Director’s Award for Extraordinary Actions
The staff of the Office of the Clerk of the District Court for Puerto Rico and the IT manager of the Bankruptcy Court were honored for their response to the human crises created by Hurricanes Irma and Maria, and their ensuing ability to provide uninterrupted operational support for judicial proceedings related to the island government’s massive financial default. More than 80 district court employees, led by Clerk of Court Frances Ríos de Morán, were recognized for their resilience, bravery, resourcefulness, and commitment to the court’s mission.
The staff created new protocols to manage the unique legal proceedings under the Puerto Rico Oversight, Management, and Economic Stability Act (PROMESA), a district court case in which more than 100,000 claims have been filed and which requires concerted coordination within the district and with other district courts.
The district and bankruptcy courts’ challenges became more daunting when Hurricane Maria struck Puerto Rico as it was still coping with the aftermath of Hurricane Irma. The electrical grid was destroyed, nearly all internet and cell phone communications were cut off, and the island suffered widespread flooding.
Despite the devastation, the district court renewed limited court operations within three days. The Human Resources Department promptly activated emergency communications, and screened and identified personnel needs. The IT staff kept computer and communications systems operational despite daily power interruptions and other technical challenges, while also providing service to the Probation Office. IT Manager Félix Martínez was recognized for responding quickly in multiple emergency situations, once driving through hazardous conditions to establish contact with a second bankruptcy court in Ponce, providing workers with satellite phones so that they could communicate with the main court in San Juan.
Case docketing activity did not slow down during the disasters. While many lawyers were on the mainland, the clerk’s office employees used their personal generators to help sustain docketing operations, allowing them to react to filings in the aftermath of the storms. Staff in the Finance Department also faced challenges when the court authorized panel attorneys to file interim vouchers in order to receive payments. This caused an avalanche of vouchers to be filed. The staff in the Operations Department set up a plan to set and track hearings, coordinate videoconferences, and monitor the status of 1,500 pretrial detainees transferred to Mississippi, Georgia, Florida, and Alabama.
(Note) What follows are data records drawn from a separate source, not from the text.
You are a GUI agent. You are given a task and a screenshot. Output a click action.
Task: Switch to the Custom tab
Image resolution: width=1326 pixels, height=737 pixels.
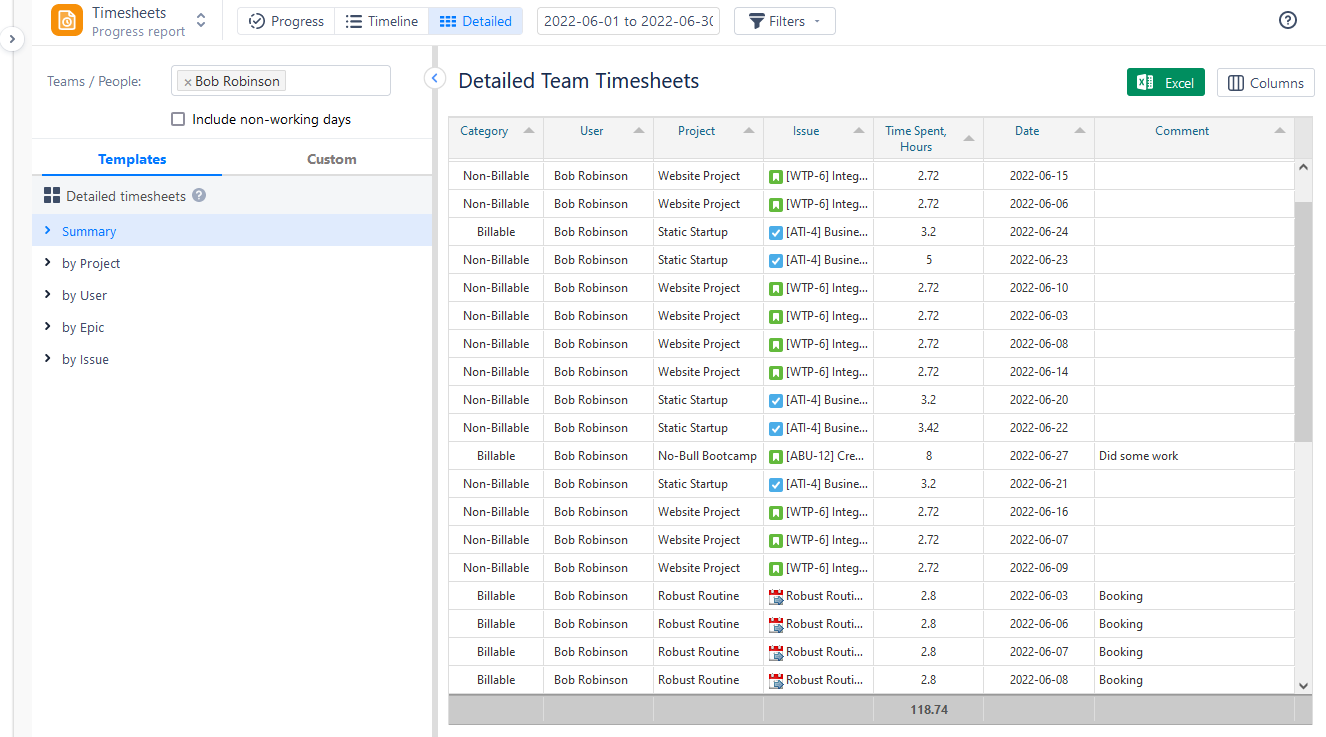331,159
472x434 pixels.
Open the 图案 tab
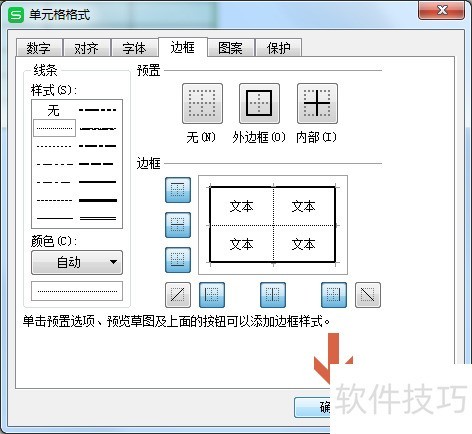click(x=231, y=48)
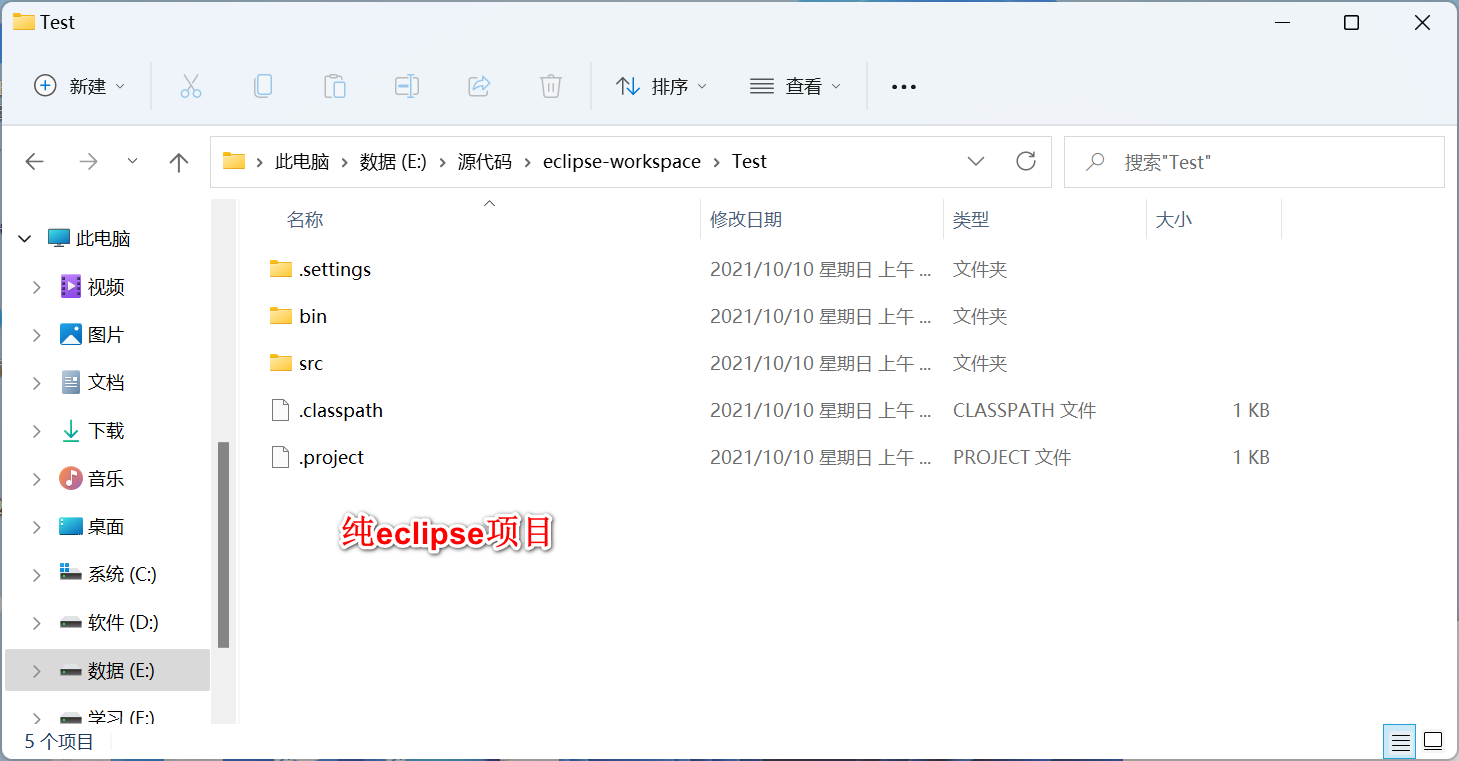Switch to details view using the status bar toggle
This screenshot has height=761, width=1459.
coord(1400,741)
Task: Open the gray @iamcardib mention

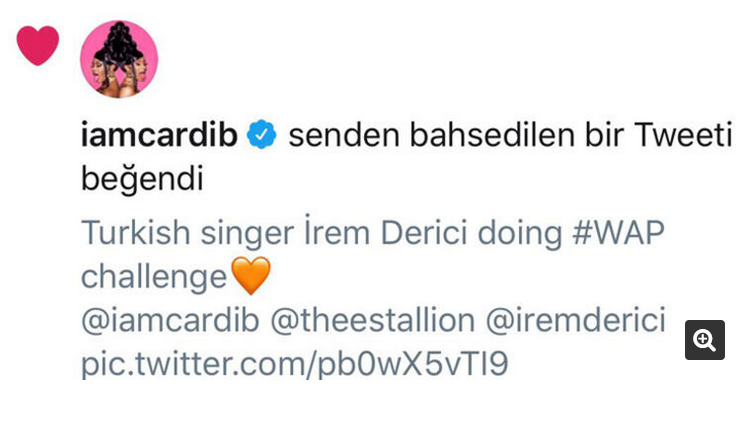Action: tap(171, 320)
Court staff responded to community needs by coordinating a blood donation drive within the court, law enforcement, and legal communities. With the Federal Bar Association, the court also coordinated assistance to those who needed to file claims with the Federal Emergency Management Agency (FEMA). The court also allowed jury rooms to be used as classrooms by the University of Puerto Rico School of Law, enabling students to resume the academic semester while the institution was without power.
All of this was accomplished while many of the staff members were dealing with personal and family crises; a lack of food, potable water, and fuel; and structural damage to their homes. At “a time when the entire island was in complete crisis, this team kept the mission of the Judiciary vibrant and moved it forward,” the nominating letter said.